**WHAT NEEDS TO BE DONE**
Count the lines in the records below that contain the word "Switch", matching case exactly, and reply with that number alone.

— START —

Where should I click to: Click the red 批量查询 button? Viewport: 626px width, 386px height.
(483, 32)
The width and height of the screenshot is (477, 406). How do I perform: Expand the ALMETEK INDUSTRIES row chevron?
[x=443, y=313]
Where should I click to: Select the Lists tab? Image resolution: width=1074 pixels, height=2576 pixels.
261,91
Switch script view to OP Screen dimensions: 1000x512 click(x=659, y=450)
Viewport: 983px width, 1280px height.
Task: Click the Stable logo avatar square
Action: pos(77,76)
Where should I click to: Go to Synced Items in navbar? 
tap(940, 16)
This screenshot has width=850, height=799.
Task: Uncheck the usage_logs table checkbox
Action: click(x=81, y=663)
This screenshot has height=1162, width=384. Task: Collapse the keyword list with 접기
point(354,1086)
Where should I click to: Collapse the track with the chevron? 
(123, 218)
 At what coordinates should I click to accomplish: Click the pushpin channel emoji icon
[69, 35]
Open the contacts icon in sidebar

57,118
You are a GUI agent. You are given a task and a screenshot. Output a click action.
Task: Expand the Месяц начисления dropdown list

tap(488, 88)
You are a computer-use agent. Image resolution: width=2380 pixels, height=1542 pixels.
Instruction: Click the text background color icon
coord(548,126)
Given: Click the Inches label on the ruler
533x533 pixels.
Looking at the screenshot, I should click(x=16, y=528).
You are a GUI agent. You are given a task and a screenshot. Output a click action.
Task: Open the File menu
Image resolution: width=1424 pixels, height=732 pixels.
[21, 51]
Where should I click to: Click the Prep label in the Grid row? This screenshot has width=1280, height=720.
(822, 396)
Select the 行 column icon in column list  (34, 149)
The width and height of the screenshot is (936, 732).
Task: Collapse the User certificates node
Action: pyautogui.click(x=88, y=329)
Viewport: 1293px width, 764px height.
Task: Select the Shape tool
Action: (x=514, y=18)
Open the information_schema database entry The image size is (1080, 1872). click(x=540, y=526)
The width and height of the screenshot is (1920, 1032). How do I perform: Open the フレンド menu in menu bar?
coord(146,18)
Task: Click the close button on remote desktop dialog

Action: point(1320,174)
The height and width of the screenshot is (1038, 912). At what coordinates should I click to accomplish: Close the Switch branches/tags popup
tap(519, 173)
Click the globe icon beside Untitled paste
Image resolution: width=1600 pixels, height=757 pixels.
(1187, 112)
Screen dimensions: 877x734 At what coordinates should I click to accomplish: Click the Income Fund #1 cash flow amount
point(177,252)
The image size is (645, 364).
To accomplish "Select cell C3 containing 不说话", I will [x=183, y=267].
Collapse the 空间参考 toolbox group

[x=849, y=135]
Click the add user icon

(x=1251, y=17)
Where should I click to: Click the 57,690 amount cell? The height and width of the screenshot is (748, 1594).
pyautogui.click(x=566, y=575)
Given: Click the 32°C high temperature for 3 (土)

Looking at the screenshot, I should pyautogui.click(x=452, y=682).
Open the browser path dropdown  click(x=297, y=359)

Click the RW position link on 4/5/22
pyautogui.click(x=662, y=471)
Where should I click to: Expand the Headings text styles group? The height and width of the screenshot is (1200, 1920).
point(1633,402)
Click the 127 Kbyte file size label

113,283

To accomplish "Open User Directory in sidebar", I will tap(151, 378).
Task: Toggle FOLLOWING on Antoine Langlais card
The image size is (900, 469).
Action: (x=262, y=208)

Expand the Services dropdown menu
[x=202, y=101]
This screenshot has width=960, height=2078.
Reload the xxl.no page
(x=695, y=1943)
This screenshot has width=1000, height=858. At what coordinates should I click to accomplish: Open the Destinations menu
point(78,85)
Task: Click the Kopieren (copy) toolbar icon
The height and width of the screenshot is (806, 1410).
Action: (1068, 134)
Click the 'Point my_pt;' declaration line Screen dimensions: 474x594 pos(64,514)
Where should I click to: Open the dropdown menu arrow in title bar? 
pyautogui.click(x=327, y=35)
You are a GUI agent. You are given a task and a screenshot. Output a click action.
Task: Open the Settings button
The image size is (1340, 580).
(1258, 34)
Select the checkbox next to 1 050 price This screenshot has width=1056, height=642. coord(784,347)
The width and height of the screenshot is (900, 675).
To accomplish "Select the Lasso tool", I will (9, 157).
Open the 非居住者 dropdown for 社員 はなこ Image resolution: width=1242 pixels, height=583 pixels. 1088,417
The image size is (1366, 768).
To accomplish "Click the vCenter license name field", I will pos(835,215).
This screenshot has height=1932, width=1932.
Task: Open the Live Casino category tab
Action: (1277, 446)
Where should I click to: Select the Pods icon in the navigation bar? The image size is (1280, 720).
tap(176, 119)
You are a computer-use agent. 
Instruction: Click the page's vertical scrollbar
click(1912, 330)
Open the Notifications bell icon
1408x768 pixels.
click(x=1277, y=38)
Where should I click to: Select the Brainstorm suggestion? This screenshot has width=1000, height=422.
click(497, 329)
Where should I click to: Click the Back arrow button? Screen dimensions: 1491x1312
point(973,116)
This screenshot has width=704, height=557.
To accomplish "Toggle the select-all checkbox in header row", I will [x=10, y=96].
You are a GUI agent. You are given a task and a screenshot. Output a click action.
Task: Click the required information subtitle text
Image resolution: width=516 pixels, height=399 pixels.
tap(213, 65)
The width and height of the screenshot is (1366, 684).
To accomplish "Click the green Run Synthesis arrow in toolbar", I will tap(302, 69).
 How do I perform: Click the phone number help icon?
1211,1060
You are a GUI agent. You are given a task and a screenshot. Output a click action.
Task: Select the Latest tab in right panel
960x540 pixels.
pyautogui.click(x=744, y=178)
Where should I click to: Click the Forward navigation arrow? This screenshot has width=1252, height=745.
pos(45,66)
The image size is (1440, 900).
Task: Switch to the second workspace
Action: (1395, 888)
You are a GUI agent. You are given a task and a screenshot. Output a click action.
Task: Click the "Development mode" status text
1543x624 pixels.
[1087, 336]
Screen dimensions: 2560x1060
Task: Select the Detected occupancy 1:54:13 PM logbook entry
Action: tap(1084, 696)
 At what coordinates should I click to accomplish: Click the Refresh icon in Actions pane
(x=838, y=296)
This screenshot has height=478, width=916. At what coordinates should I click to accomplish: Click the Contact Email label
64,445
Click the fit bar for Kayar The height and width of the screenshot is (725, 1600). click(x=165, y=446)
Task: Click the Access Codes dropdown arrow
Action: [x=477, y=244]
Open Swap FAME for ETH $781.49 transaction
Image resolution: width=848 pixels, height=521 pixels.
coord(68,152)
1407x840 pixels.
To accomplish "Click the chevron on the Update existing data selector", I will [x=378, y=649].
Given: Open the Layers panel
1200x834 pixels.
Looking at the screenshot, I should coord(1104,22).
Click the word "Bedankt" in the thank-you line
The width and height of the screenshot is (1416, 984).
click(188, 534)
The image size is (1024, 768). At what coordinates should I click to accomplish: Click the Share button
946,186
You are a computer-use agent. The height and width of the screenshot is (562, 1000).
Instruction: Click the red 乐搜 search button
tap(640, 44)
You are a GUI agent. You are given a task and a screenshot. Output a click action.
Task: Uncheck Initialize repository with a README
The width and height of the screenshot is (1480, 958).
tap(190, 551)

— END —

**ANSWER TO THIS TASK**
3